Earth as diode: monsoon source of the orbital ~100 ka climate cycle
R. Y. Anderson
Department of Earth and Planetary Sciences, University of New Mexico, Albuquerque, NM 87131, USA

Abstract. A potential source for Earth's enigmatic ~100 ka climate cycle, which is found in many ancient geological records at low latitudes and also in the pacing of glaciation during the late Pleistocene, is traced to a climatic rectifying process inherent in the monsoon.
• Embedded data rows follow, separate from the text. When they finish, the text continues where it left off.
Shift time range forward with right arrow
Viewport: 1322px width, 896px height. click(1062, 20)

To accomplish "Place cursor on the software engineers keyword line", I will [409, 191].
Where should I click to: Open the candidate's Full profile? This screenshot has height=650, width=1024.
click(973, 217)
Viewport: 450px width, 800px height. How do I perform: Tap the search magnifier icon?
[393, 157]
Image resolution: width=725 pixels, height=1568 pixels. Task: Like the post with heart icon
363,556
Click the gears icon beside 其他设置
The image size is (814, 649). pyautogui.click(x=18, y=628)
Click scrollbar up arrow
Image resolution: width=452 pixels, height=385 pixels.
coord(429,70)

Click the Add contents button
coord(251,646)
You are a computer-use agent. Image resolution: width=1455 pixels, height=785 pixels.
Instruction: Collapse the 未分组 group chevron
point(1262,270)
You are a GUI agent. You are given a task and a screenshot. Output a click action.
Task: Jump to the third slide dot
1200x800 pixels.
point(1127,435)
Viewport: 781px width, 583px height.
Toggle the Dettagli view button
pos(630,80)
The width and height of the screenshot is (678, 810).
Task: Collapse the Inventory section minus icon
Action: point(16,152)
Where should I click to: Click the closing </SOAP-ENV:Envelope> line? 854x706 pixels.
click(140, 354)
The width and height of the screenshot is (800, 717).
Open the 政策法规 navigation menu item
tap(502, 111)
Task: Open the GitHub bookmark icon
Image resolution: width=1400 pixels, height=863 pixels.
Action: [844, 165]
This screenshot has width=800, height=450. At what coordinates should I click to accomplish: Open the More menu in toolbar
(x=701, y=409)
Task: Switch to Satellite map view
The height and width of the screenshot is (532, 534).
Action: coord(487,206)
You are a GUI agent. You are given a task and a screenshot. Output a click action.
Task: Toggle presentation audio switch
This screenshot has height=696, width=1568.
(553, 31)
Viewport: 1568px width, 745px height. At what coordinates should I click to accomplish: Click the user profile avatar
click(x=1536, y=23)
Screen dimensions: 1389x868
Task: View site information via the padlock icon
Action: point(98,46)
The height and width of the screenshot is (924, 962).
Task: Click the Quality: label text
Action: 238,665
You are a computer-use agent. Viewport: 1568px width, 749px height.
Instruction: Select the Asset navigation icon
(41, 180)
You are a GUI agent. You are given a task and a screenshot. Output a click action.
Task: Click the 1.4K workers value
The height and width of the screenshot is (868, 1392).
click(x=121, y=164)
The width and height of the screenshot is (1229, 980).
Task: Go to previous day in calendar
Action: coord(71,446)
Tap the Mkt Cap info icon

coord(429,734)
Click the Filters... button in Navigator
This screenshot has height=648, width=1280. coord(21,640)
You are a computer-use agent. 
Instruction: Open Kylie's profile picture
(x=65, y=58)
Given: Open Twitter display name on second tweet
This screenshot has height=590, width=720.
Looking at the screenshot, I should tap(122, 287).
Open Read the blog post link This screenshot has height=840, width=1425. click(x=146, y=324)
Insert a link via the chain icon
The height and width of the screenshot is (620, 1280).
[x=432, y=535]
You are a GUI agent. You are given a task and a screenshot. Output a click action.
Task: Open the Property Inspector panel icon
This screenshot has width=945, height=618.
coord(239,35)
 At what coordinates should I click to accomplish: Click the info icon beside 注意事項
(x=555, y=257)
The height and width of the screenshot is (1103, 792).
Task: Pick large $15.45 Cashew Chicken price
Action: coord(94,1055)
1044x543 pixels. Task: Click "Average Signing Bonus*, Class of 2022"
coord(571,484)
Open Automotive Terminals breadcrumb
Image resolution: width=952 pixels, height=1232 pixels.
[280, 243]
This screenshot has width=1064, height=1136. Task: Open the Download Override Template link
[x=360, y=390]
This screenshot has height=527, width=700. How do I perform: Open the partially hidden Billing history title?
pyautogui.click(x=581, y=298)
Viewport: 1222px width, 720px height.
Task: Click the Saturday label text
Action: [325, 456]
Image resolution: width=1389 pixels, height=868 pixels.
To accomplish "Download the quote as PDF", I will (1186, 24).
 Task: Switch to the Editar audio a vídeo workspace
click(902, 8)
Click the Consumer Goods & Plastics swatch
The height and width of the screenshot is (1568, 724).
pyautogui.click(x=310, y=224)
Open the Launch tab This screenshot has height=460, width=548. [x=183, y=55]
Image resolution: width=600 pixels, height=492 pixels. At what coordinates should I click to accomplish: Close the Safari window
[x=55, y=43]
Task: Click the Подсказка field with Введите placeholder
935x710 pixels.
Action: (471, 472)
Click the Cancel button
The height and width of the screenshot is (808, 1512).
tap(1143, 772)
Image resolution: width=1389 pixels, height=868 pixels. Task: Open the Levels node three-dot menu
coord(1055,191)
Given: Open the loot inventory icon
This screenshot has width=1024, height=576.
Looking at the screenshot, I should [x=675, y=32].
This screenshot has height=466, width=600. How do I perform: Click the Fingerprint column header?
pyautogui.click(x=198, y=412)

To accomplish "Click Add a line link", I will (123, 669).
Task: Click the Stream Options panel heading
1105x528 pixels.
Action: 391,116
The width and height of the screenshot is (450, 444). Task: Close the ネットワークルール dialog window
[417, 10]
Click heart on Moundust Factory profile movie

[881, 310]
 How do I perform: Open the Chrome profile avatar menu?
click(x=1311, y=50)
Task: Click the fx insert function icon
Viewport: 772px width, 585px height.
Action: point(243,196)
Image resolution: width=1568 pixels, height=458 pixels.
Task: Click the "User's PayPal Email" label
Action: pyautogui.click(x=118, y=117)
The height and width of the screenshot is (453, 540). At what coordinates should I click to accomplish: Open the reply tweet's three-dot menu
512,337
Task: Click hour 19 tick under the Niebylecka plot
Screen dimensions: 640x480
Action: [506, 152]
Seasonal information needed to identify the rectifying mechanism is preserved within varves of a continuous, 200 ka recording of annual maximum surface temperature (Tmax) from the equator of Western Pangea. Specific seasonal reactions recorded in varves show how the monsoon reacted to seasonal differences in insolation at equinox to produce a 11.7 ka semi-precession cycle in Tmax. At solstice, anti-phasing of insolation in the Northern and Southern Hemispheres, intensified and focused by a highly asymmetric Pangea relative to the equator, produced a strong equatorial maritime monsoon that performed a nonlinear rectifying function similar to that of a simple rectifying diode. Expressed in the resulting varve series are substantial cycles in Tmax of 100 ka, 23.4 ka, and 11.7 ka. Importantly, any external or internal forcing of the tropical (monsoon) climate system at higher-than-orbital frequencies (e.g. solar, ENSO) should also be amplified at Milankovitch frequencies by the monsoon.

Citation: Anderson, R. Y.: Earth as diode: monsoon source of the orbital ~100 ka climate cycle, Clim. Past Discuss., 6, 1421-1452, doi:10.5194/cpd-6-1421-2010, 2010.